**What you are asked to do**.
Quote the rows below verbatim, starting at the line containing "Open the All" and ending at the line containing "Action: pos(84,319)", with both of those lines included.

**Stored data entries**.
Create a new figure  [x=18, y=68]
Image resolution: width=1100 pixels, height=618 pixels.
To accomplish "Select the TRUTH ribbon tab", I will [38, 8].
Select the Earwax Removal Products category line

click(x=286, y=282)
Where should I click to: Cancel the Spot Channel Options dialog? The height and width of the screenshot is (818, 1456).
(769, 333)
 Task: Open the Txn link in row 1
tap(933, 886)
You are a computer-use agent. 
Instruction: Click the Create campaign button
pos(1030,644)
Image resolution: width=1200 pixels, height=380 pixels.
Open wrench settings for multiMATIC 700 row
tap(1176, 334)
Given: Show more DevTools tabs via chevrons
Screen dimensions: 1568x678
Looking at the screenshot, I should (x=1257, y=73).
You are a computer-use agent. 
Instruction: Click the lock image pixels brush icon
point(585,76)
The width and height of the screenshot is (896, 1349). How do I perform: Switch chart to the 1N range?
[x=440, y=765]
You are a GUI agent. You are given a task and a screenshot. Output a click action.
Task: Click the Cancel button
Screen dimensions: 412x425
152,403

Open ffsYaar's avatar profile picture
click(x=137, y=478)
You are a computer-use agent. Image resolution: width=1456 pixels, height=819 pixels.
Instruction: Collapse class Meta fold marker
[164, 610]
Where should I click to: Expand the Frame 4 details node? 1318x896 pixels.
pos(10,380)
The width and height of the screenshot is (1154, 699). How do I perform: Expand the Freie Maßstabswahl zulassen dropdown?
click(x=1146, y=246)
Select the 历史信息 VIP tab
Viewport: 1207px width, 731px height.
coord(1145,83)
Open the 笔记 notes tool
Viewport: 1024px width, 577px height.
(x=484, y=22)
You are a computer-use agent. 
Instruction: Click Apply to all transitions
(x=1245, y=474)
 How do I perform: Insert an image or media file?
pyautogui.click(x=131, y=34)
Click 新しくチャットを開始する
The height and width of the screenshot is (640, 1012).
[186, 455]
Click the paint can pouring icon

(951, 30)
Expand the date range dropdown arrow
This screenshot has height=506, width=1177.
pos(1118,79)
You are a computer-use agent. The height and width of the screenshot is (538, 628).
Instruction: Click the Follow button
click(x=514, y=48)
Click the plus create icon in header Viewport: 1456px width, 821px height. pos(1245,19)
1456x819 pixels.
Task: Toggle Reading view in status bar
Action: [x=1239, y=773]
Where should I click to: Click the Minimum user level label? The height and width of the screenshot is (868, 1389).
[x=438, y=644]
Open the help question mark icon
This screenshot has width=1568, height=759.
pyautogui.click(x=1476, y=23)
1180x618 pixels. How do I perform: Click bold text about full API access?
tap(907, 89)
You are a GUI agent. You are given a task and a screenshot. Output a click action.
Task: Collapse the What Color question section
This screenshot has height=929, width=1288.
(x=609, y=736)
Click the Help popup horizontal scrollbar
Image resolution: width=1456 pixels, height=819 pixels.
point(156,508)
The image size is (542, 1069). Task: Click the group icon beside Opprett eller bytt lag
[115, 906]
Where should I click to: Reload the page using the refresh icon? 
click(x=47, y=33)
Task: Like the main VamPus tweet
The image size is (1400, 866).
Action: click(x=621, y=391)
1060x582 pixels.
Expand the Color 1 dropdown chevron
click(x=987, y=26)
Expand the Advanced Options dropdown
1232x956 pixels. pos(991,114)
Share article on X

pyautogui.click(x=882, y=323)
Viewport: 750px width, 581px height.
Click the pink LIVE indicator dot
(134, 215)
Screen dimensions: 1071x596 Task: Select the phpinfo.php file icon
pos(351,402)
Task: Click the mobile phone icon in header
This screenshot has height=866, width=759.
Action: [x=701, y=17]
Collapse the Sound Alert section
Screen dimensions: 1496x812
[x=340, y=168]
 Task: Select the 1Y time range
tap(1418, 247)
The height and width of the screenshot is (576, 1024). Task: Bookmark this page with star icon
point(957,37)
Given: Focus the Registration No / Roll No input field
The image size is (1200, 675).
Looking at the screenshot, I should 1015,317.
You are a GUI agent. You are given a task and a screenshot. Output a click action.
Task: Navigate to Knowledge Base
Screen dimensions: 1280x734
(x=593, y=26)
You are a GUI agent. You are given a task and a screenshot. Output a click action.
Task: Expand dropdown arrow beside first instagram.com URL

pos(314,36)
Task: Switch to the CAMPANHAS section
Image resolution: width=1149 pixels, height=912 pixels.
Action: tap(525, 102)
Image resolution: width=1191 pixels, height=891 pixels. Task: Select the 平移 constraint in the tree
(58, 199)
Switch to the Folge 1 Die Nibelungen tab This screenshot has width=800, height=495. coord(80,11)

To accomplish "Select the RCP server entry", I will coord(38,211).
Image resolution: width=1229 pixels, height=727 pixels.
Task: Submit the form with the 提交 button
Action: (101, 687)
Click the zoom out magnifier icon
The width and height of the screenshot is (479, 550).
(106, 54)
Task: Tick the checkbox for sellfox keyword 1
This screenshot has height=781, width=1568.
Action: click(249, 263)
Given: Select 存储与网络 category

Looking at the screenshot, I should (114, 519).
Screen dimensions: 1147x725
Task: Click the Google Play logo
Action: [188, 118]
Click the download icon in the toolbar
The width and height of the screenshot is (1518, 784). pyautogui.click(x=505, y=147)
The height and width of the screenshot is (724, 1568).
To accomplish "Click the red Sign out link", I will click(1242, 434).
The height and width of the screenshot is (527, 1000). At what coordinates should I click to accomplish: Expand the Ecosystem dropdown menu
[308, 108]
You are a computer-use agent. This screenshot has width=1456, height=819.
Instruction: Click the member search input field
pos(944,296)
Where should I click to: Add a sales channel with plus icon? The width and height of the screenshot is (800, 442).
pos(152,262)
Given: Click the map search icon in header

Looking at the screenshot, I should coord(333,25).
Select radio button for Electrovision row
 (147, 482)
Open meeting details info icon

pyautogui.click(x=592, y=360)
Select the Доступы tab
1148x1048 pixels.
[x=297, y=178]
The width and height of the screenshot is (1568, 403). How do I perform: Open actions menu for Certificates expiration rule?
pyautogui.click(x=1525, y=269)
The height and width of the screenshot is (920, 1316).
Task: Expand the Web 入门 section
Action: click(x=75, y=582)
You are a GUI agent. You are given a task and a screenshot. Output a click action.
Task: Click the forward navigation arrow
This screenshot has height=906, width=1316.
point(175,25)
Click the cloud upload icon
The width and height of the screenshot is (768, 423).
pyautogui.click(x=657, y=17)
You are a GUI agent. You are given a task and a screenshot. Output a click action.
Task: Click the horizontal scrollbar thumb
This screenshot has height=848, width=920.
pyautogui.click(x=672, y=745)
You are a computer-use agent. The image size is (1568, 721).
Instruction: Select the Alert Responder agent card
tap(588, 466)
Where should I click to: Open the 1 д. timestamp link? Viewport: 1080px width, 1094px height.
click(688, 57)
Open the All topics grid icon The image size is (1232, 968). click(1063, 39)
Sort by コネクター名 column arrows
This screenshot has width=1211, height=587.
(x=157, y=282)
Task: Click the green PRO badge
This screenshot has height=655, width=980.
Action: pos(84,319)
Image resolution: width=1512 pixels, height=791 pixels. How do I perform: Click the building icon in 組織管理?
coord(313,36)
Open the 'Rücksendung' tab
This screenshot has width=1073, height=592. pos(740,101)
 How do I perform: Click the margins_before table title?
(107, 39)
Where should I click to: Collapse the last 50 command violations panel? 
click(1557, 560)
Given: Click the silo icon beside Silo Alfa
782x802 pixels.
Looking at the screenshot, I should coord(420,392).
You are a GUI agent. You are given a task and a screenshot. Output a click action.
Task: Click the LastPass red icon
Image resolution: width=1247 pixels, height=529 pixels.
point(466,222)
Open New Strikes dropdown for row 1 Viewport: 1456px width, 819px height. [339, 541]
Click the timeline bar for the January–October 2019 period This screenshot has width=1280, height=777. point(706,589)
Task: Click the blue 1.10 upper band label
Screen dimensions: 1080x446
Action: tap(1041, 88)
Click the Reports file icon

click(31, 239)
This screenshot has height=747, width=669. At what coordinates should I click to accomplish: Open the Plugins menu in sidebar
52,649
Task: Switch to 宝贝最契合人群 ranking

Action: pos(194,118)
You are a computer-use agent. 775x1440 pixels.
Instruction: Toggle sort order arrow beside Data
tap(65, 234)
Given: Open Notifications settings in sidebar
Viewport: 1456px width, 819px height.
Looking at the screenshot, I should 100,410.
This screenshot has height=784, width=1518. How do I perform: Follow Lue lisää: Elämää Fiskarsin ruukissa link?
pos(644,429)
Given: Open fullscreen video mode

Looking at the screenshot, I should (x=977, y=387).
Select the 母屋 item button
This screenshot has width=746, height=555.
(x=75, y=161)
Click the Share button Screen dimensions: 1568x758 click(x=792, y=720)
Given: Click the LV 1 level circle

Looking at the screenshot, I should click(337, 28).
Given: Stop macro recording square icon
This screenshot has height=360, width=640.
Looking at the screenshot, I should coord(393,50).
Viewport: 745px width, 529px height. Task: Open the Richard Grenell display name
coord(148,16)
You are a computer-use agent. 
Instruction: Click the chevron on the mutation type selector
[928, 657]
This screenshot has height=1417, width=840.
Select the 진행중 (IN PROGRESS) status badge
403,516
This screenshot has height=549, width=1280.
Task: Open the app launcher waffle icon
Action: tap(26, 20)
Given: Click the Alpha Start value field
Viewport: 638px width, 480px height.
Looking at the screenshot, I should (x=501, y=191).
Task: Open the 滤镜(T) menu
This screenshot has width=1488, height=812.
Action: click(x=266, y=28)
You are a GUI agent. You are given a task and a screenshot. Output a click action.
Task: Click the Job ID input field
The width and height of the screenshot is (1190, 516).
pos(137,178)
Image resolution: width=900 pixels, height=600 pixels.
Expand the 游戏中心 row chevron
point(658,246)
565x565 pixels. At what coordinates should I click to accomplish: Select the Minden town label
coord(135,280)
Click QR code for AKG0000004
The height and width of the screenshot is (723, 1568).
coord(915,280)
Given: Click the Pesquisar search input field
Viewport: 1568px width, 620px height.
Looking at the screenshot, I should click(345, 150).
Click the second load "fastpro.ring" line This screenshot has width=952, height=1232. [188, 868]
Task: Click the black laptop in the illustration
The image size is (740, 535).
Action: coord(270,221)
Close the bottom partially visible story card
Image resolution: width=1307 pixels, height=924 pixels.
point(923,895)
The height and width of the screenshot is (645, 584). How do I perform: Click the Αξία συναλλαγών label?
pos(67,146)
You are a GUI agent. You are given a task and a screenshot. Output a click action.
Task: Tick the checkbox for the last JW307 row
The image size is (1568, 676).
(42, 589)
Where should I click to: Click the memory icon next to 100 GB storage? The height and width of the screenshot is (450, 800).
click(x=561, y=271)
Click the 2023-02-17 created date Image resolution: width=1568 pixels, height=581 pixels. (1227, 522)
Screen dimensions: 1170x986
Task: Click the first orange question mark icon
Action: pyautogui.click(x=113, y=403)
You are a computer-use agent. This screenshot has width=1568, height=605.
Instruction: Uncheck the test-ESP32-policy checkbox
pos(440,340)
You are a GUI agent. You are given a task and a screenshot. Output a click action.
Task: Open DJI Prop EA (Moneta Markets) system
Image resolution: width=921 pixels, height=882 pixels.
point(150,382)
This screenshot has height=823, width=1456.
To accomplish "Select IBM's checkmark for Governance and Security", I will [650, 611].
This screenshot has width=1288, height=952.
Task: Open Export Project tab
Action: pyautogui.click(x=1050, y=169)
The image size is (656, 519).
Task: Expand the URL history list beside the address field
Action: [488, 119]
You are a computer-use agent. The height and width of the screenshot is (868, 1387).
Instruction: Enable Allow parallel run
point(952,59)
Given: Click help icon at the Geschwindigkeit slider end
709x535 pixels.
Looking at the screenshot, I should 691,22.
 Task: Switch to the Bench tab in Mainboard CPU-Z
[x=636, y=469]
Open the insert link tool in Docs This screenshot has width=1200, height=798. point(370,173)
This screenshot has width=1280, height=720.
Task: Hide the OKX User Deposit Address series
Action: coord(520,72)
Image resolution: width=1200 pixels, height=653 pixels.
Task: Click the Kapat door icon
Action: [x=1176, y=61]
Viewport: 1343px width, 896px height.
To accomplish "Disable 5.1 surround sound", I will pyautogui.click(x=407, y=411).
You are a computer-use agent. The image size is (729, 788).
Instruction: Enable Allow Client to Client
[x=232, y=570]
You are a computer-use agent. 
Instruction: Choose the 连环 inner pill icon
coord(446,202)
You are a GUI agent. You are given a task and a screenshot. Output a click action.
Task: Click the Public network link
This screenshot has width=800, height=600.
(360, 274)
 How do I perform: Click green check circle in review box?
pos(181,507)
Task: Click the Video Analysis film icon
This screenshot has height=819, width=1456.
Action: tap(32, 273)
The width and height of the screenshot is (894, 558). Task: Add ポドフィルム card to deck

**Solution**.
Open the All topics grid icon The image size is (1232, 968). click(1063, 39)
Sort by コネクター名 column arrows
This screenshot has width=1211, height=587.
(x=157, y=282)
Task: Click the green PRO badge
This screenshot has height=655, width=980.
Action: pos(84,319)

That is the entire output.